--- Your assignment ---
This exercise asks for a copy of each line in the records below with the word "Given" in it.

--- Entries provided ---
-- Opening Marker --

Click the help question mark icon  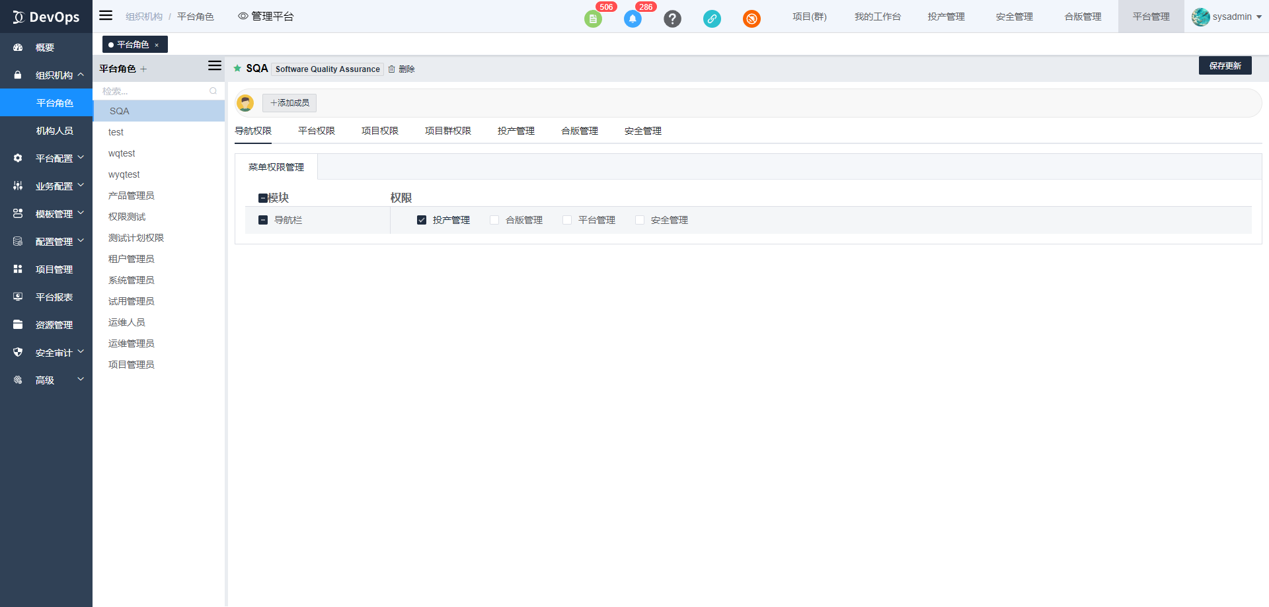coord(672,19)
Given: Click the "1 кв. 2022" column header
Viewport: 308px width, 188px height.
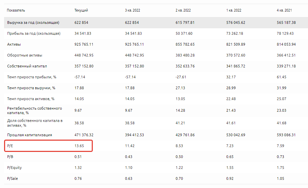Looking at the screenshot, I should point(233,11).
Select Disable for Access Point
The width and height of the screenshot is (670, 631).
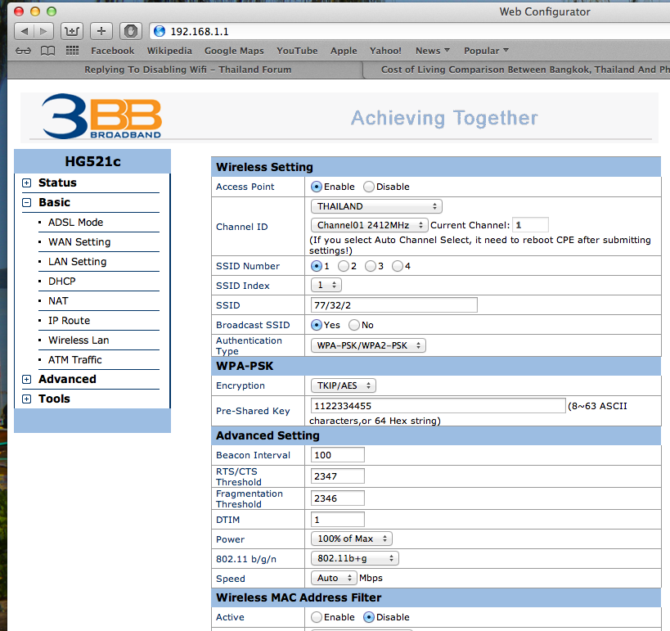(369, 187)
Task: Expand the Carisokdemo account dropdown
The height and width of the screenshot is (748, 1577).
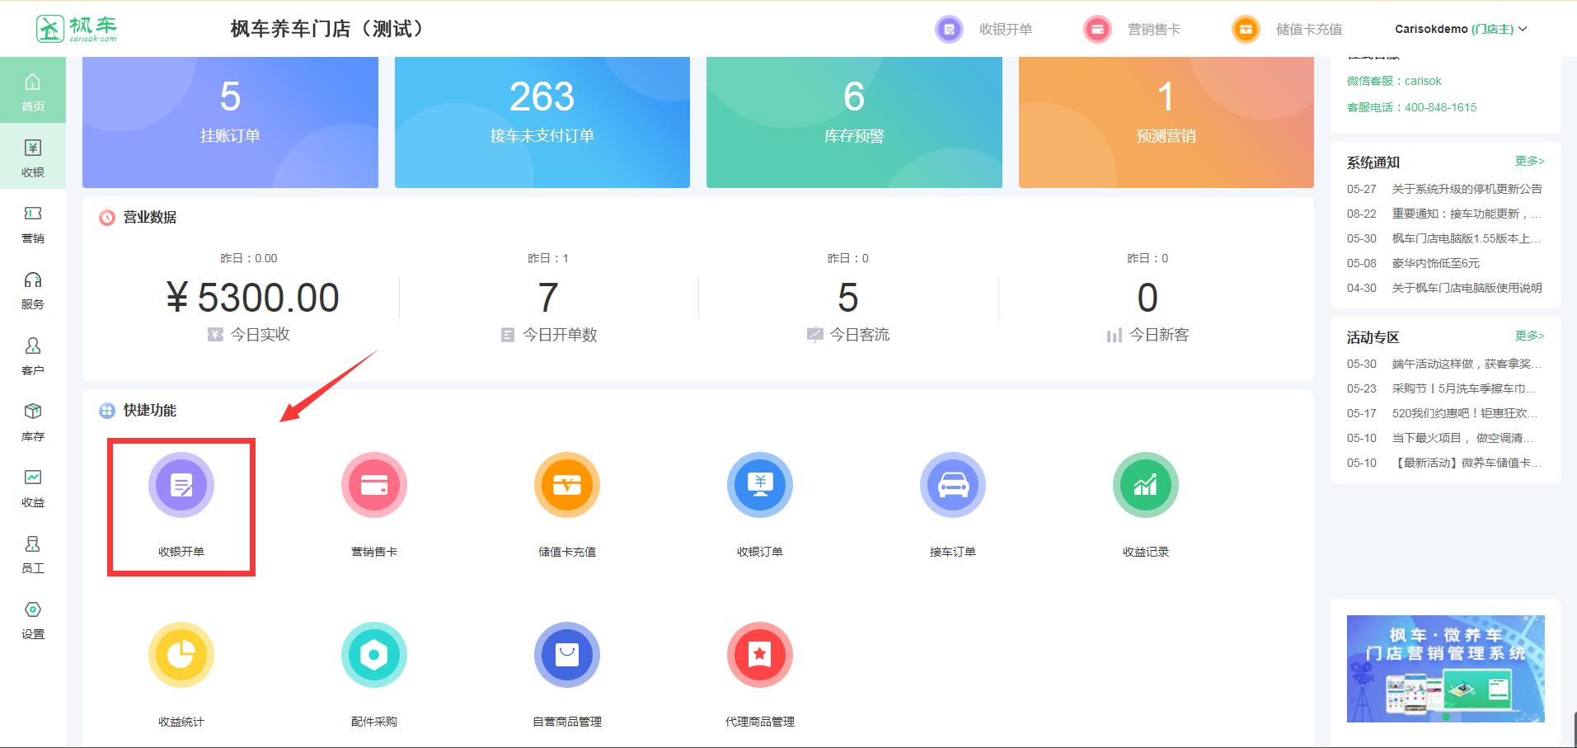Action: click(x=1461, y=29)
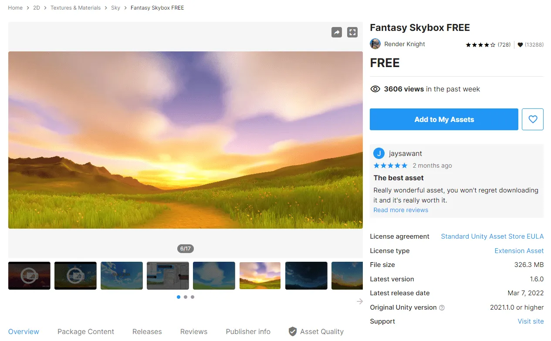Open the Releases tab

pos(147,331)
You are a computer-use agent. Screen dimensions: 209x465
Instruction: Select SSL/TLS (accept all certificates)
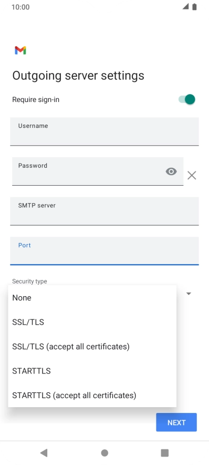click(92, 346)
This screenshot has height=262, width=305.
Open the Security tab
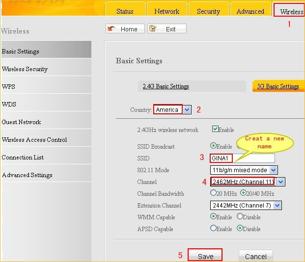point(208,11)
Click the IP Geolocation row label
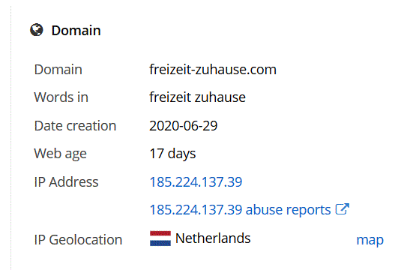The height and width of the screenshot is (270, 419). tap(78, 239)
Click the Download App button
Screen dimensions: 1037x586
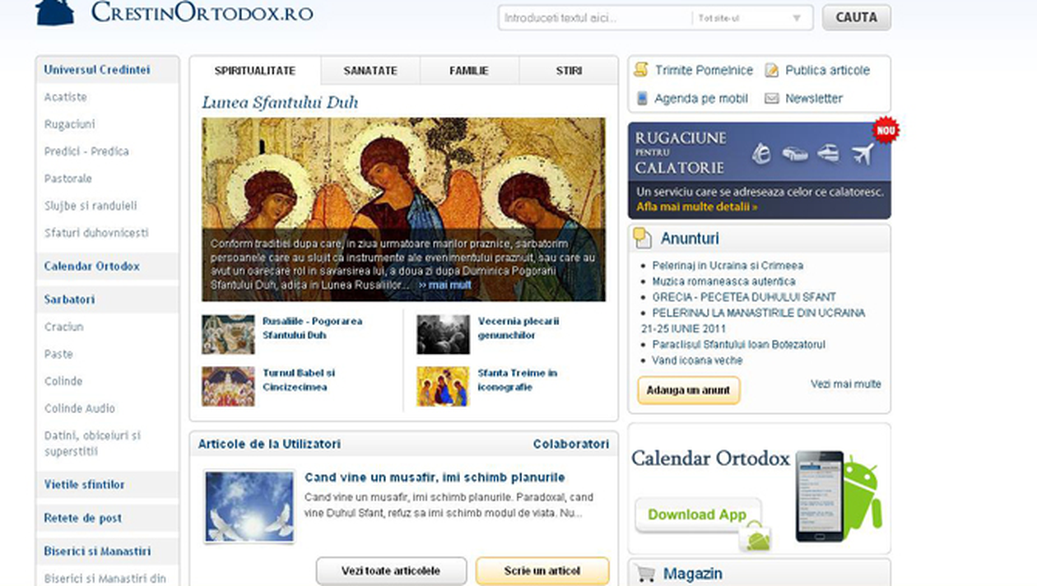click(x=696, y=515)
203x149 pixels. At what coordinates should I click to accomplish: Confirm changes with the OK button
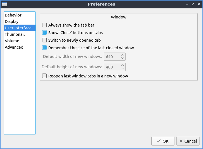[x=163, y=141]
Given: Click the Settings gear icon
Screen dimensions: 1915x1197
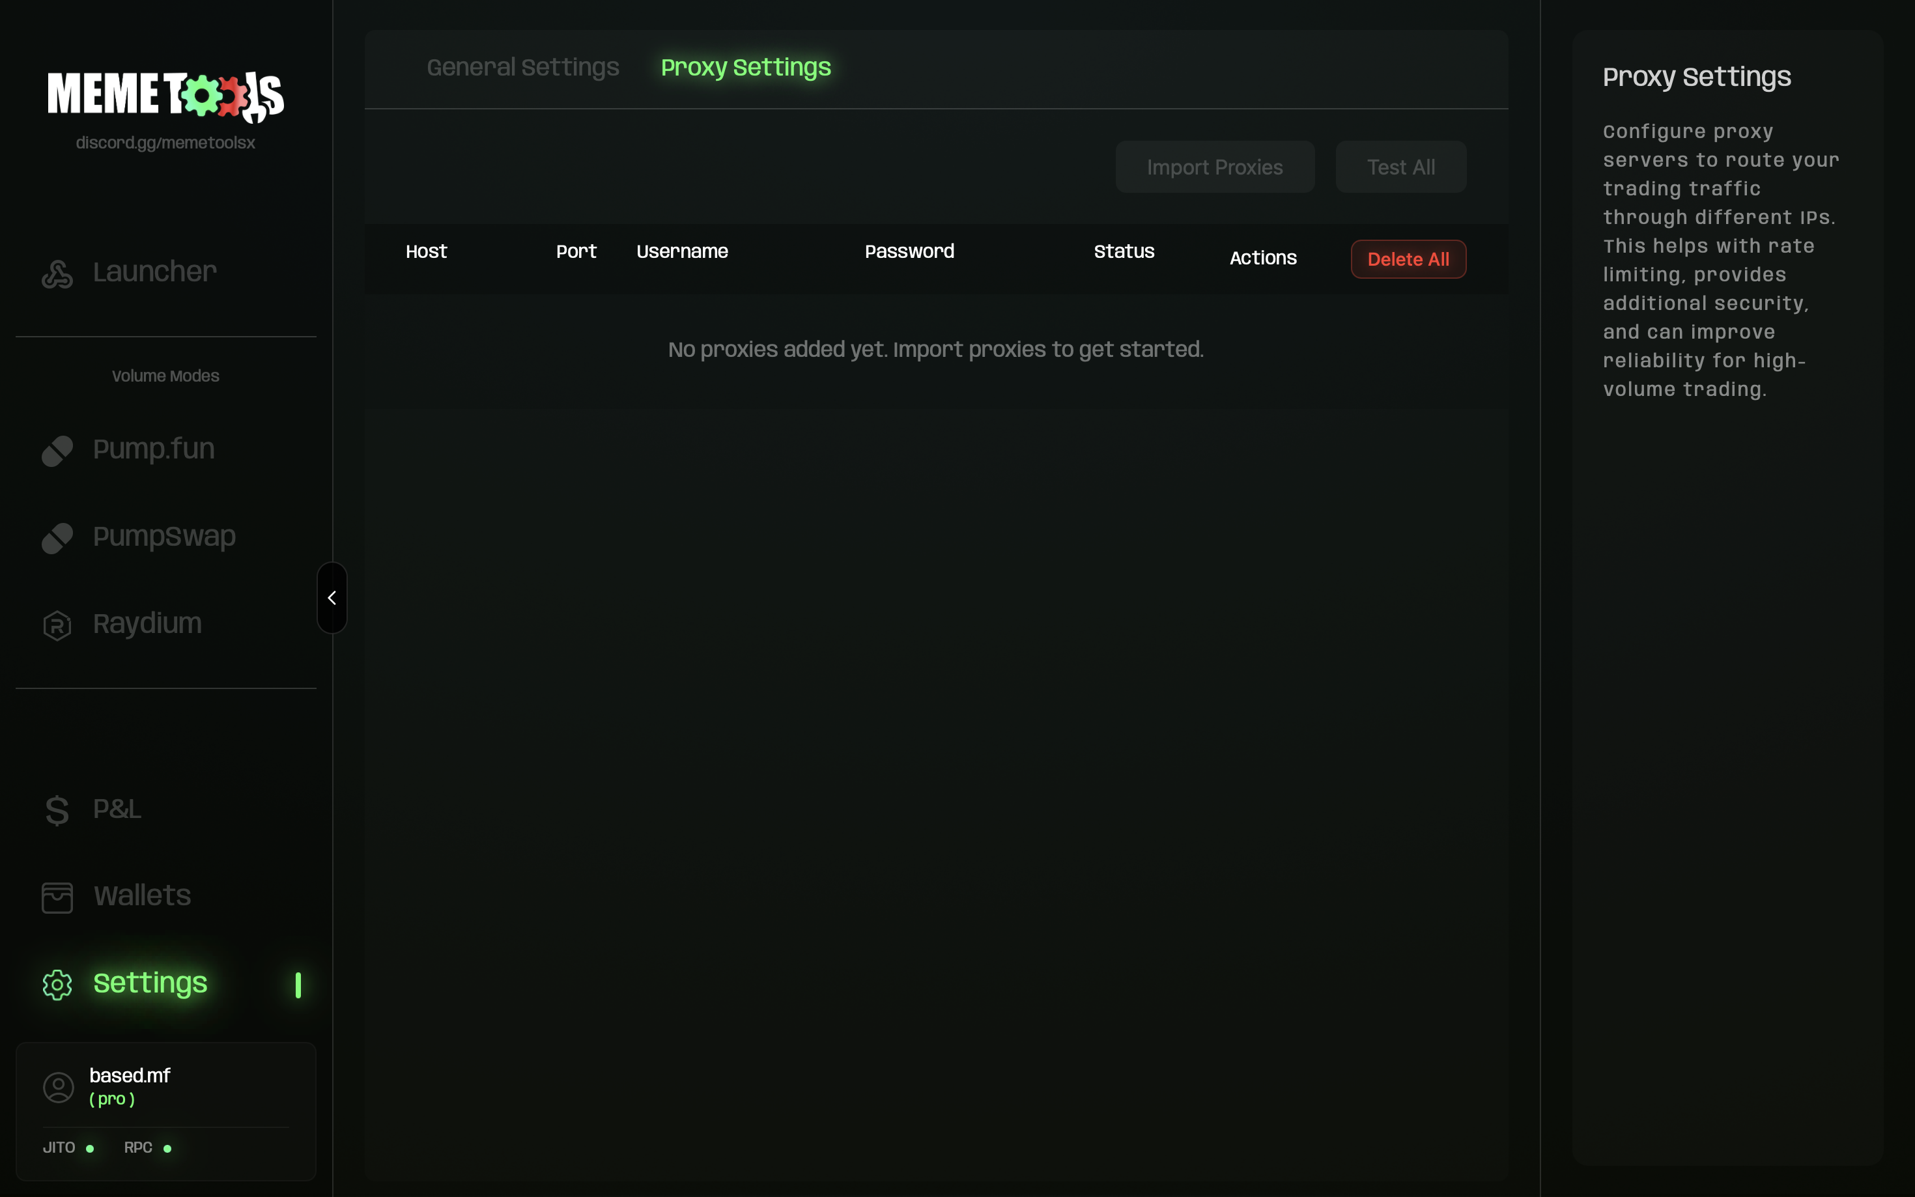Looking at the screenshot, I should coord(57,985).
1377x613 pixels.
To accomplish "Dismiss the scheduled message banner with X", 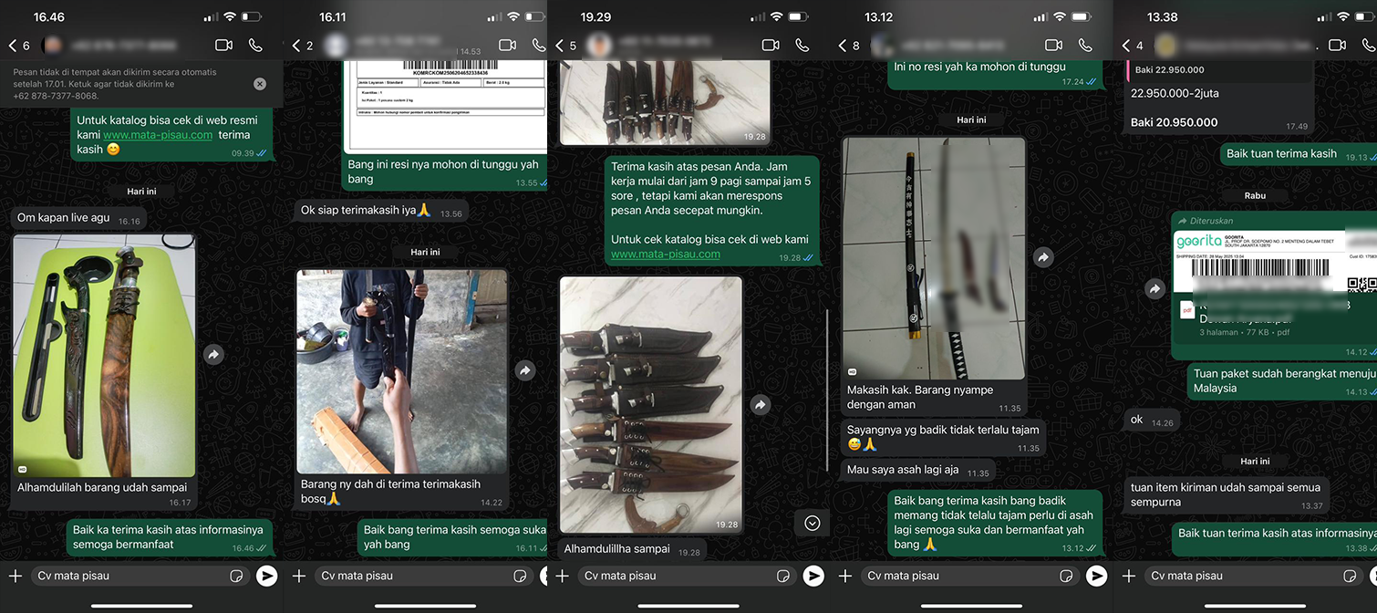I will (260, 84).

-- Closing Marker --

--- Answer space ---
Given: Click the "1 кв. 2022" column header
Given: Click the Settings gear icon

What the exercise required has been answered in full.